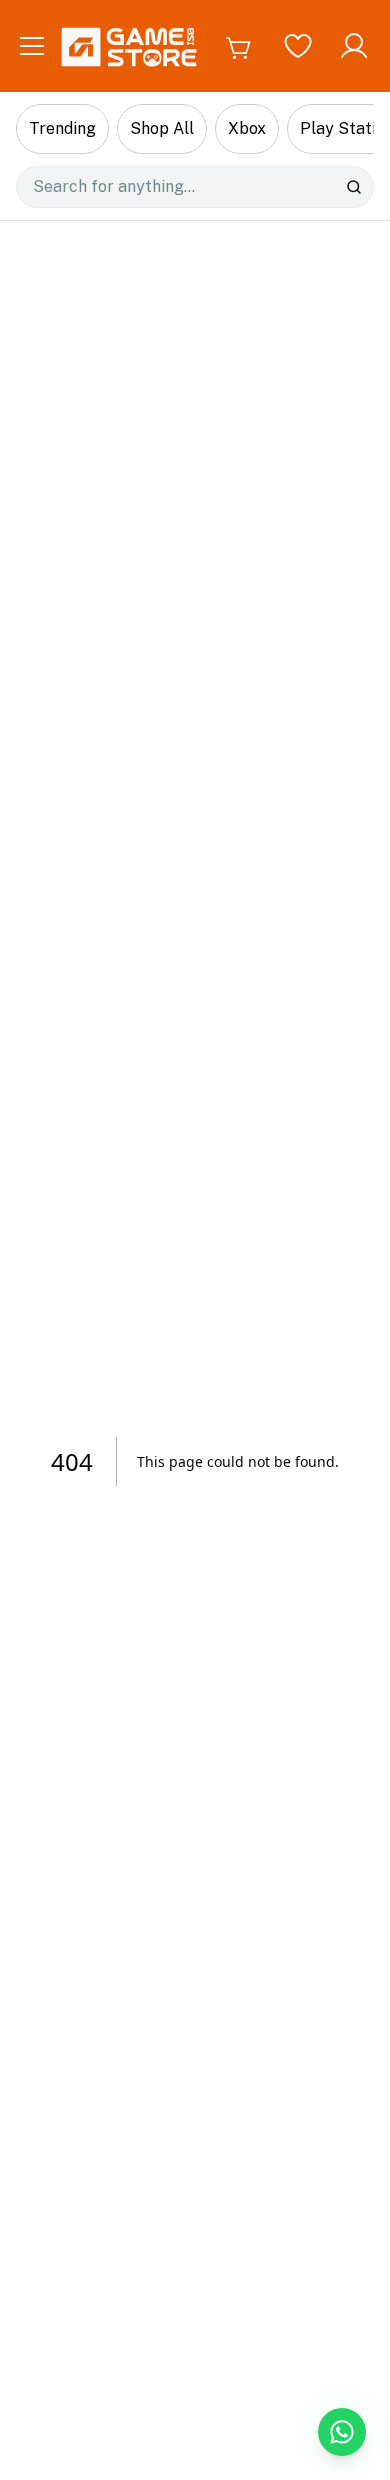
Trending (62, 128)
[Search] (354, 187)
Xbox (247, 128)
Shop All (162, 128)
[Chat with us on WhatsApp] (342, 2432)
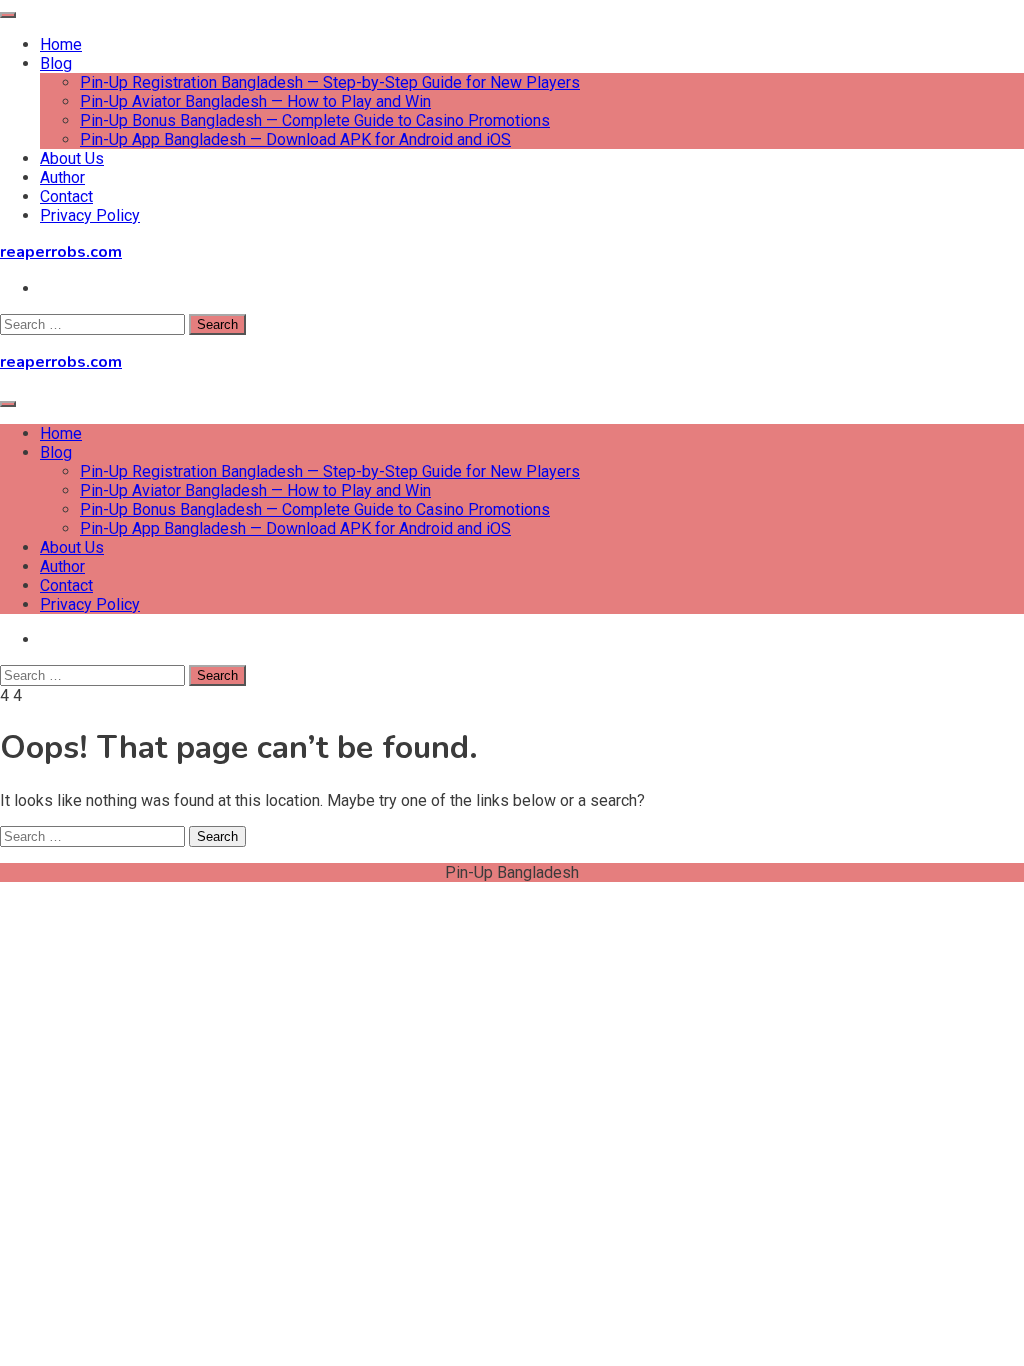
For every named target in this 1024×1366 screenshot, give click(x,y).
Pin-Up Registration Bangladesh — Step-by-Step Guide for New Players (330, 82)
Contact (66, 196)
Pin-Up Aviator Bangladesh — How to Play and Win (255, 101)
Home (61, 44)
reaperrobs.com (61, 252)
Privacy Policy (90, 215)
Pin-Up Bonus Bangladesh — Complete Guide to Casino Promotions (315, 120)
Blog (56, 63)
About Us (72, 158)
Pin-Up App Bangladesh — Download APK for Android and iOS (295, 139)
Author (62, 177)
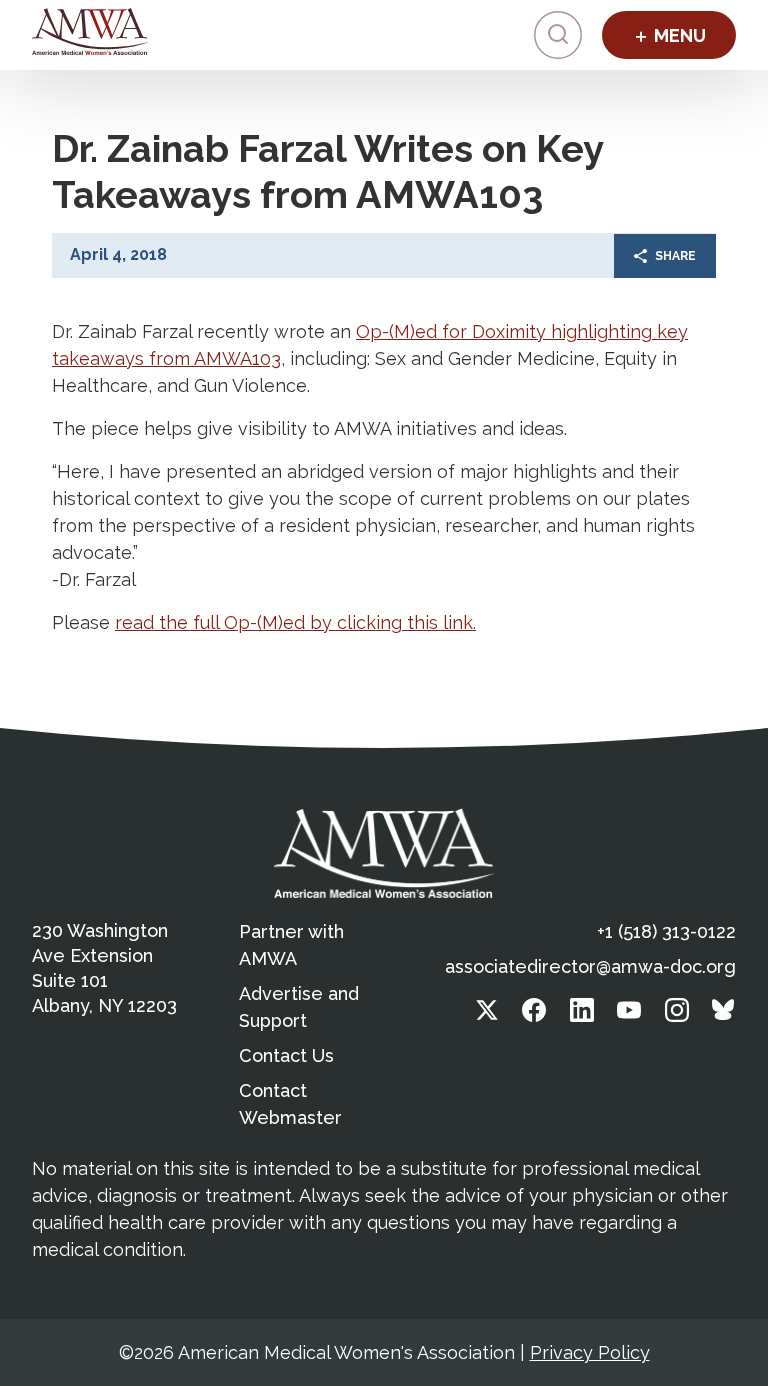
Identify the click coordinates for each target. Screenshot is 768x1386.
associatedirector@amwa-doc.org (590, 966)
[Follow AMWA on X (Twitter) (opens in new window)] (487, 1015)
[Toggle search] (558, 35)
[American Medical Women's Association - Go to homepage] (384, 853)
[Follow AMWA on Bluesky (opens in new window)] (724, 1015)
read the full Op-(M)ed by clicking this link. (295, 622)
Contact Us (286, 1055)
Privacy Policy (590, 1352)
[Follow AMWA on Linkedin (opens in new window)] (582, 1015)
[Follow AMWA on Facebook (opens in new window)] (534, 1015)
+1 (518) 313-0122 (666, 931)
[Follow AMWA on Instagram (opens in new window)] (677, 1015)
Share (675, 256)
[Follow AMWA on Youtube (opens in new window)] (629, 1015)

_WHAT IS BEING ASKED_.
Retype the data shown above exactly, excluding any picture it contains.

_EXERCISE RESULT_.
Trending (62, 128)
[Search] (354, 187)
Xbox (247, 128)
Shop All (162, 128)
[Chat with us on WhatsApp] (342, 2432)
For every named target in this 1024×1366 screenshot, give click(x,y).
Pin-Up Registration Bangladesh — Step-by-Step Guide for New Players (330, 82)
Contact (66, 196)
Pin-Up Aviator Bangladesh — How to Play and Win (255, 101)
Home (61, 44)
reaperrobs.com (61, 252)
Privacy Policy (90, 215)
Pin-Up Bonus Bangladesh — Complete Guide to Casino Promotions (315, 120)
Blog (56, 63)
About Us (72, 158)
Pin-Up App Bangladesh — Download APK for Android and iOS (295, 139)
Author (62, 177)
Identify the click coordinates for each target. Screenshot is 768x1386.
associatedirector@amwa-doc.org (590, 966)
[Follow AMWA on X (Twitter) (opens in new window)] (487, 1015)
[Toggle search] (558, 35)
[American Medical Women's Association - Go to homepage] (384, 853)
[Follow AMWA on Bluesky (opens in new window)] (724, 1015)
read the full Op-(M)ed by clicking this link. (295, 622)
Contact Us (286, 1055)
Privacy Policy (590, 1352)
[Follow AMWA on Linkedin (opens in new window)] (582, 1015)
[Follow AMWA on Facebook (opens in new window)] (534, 1015)
+1 (518) 313-0122 (666, 931)
[Follow AMWA on Instagram (opens in new window)] (677, 1015)
Share (675, 256)
[Follow AMWA on Youtube (opens in new window)] (629, 1015)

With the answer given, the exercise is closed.